━━ Supplied data

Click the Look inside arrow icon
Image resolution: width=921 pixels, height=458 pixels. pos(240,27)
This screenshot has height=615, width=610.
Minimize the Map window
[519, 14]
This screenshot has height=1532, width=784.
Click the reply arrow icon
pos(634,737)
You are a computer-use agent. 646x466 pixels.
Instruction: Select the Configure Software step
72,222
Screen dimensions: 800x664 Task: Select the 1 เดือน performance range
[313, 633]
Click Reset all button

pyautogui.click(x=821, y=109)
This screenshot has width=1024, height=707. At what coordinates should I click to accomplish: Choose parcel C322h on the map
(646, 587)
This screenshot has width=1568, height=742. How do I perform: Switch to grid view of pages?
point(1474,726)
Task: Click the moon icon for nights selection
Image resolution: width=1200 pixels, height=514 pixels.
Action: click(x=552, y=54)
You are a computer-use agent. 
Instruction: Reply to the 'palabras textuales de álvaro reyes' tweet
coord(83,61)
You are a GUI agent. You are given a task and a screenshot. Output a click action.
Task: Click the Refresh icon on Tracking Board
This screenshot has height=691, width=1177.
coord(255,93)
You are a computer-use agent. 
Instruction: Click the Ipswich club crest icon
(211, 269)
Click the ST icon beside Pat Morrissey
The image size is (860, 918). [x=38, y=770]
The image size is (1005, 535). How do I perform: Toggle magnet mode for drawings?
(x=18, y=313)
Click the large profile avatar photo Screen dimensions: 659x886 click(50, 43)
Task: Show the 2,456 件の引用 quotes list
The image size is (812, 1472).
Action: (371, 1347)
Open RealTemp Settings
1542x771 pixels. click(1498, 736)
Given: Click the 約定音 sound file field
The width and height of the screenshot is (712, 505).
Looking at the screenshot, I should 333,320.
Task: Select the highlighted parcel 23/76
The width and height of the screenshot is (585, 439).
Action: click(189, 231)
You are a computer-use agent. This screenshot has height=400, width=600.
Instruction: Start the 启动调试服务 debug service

━━━━

_Problem to work on_
Copying begins at the line that holds "Task: Click the Refresh" and ends at the last line of the data above, with both included and each line kept exactly.

_Answer box_
Task: Click the Refresh icon on Tracking Board
This screenshot has height=691, width=1177.
coord(255,93)
You are a computer-use agent. 
Instruction: Click the Ipswich club crest icon
(211, 269)
Click the ST icon beside Pat Morrissey
The image size is (860, 918). [x=38, y=770]
The image size is (1005, 535). How do I perform: Toggle magnet mode for drawings?
(x=18, y=313)
Click the large profile avatar photo Screen dimensions: 659x886 click(50, 43)
Task: Show the 2,456 件の引用 quotes list
The image size is (812, 1472).
Action: (371, 1347)
Open RealTemp Settings
1542x771 pixels. click(1498, 736)
Given: Click the 約定音 sound file field
The width and height of the screenshot is (712, 505).
Looking at the screenshot, I should 333,320.
Task: Select the highlighted parcel 23/76
The width and height of the screenshot is (585, 439).
Action: click(189, 231)
You are a computer-use agent. This screenshot has height=400, width=600.
Instruction: Start the 启动调试服务 debug service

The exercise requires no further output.